Responsible Things I Will Do in 2023

1. Drink more water. I have a lot of issues that stem from my inability to regularly consume nature’s most abundant resource that is readily available to my privileged first-world self whenever I want it. Quarterly migraines, occasional UTIs, and an inhumane lack of energy and case of lethargy are just some of the problems caused by my constant dehydration.

Wait, where are you going?

The good news is that Josh got one of those fancy new reusable cups with a straw for Christmas and it’s somehow turned into my cup that never leaves my hand, so I’m telling myself that I can’t drink any wine in the evening unless I drink at least 3 of this thing full of water. 4 if I work out. That’s like 60+ ounces and my body is not used to it, but I am hoping this helps cut down on my Excedrin consumption. I know you’re probably wanting to scream at me because I should obviously cut the wine too, but it’s red wine and only a couple glasses a week and I really don’t want to take my chances with oxidants. I also don’t know why I am feeling so defensive right now.

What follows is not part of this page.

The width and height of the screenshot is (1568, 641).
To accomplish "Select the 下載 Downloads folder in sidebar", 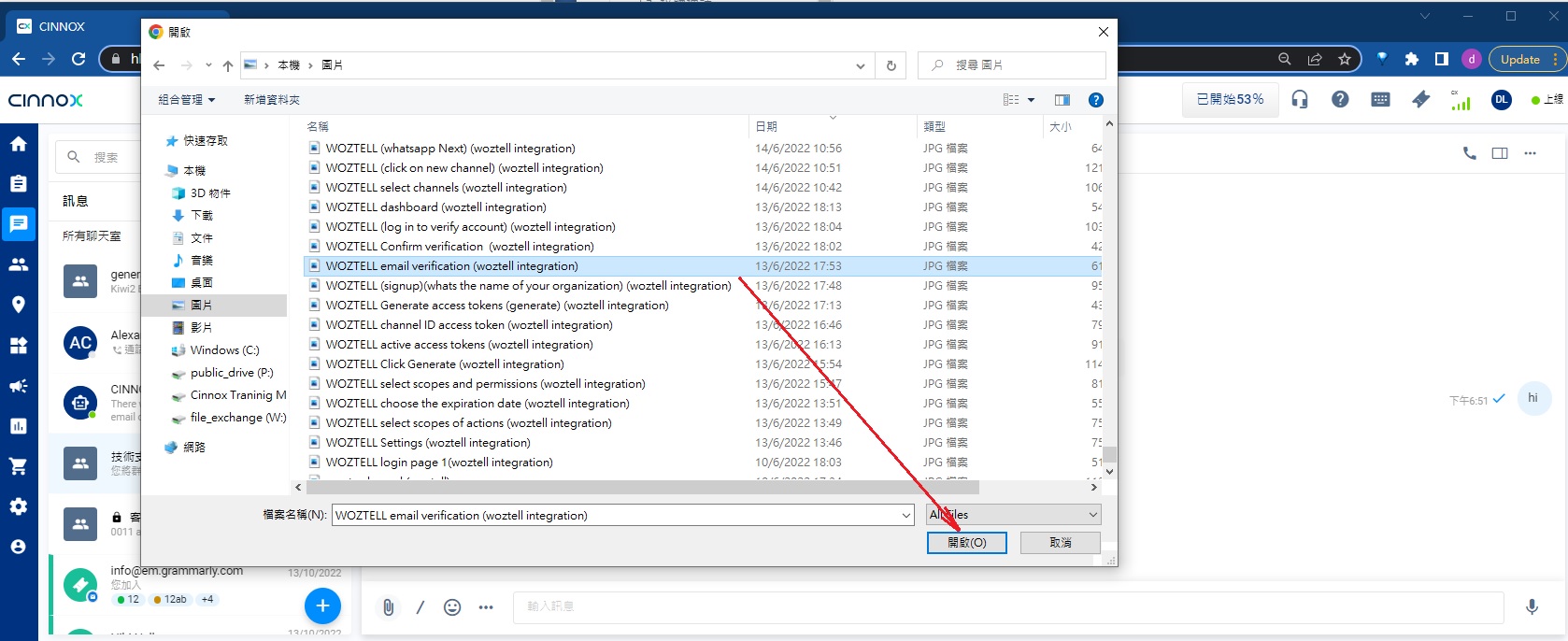I will click(201, 215).
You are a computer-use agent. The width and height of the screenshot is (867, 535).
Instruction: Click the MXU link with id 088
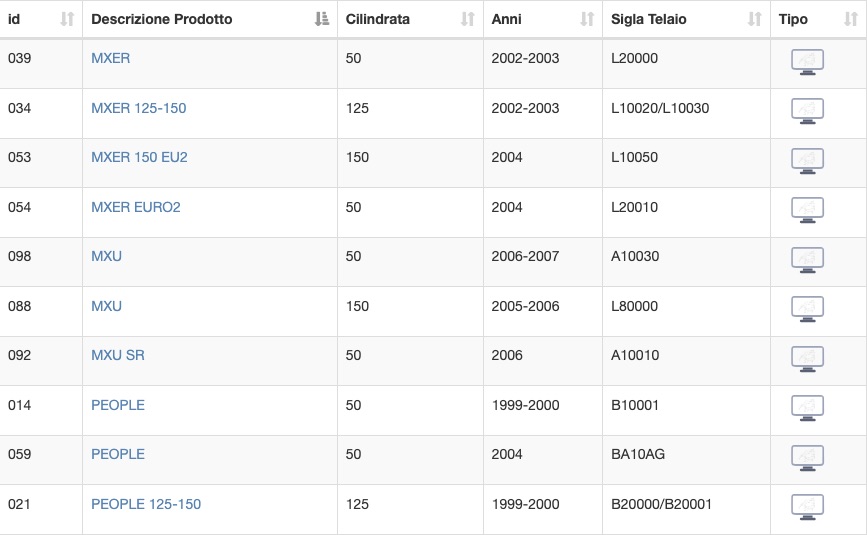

2. Find a grown up deodorant. I’ve been using a deodorant that has pink glitter on the tube and smells like what I can only describe as a Lisa Frank trapper keeper*. Today Josh sat down next to me on the couch and I put my arm around him. I was wearing a tank top and I saw him look down a little weird, so I scoped out the situation and realized a tiny ball of deodorant plopped right onto his shoulder. Please, help me. I need a big girl deodorant that doesn’t destroy my dark shirts or plop onto my boyfriend’s shoulder. I actually tried making my own crunchy all-natural deodorant over the summer with corn starch, baking soda, and coconut oil, but all it did was leave me with a rash that looked like ringworm. I need to know what women who wear sensible skirts and get regular haircuts wear on their underarms.

* The only reason I’m wearing this is because it came in my sister’s Christmas stocking and she never showed up so my stepmom was like “here, take this” and I decided to give it a shot since it smelled interesting and said it would last through even the craziest teen dance parties, so maybe it would work better than the other shitty stuff I’ve been using. After my experience, I don’t think it could hang.

3. Pay my taxes on time. Dramatic sigh.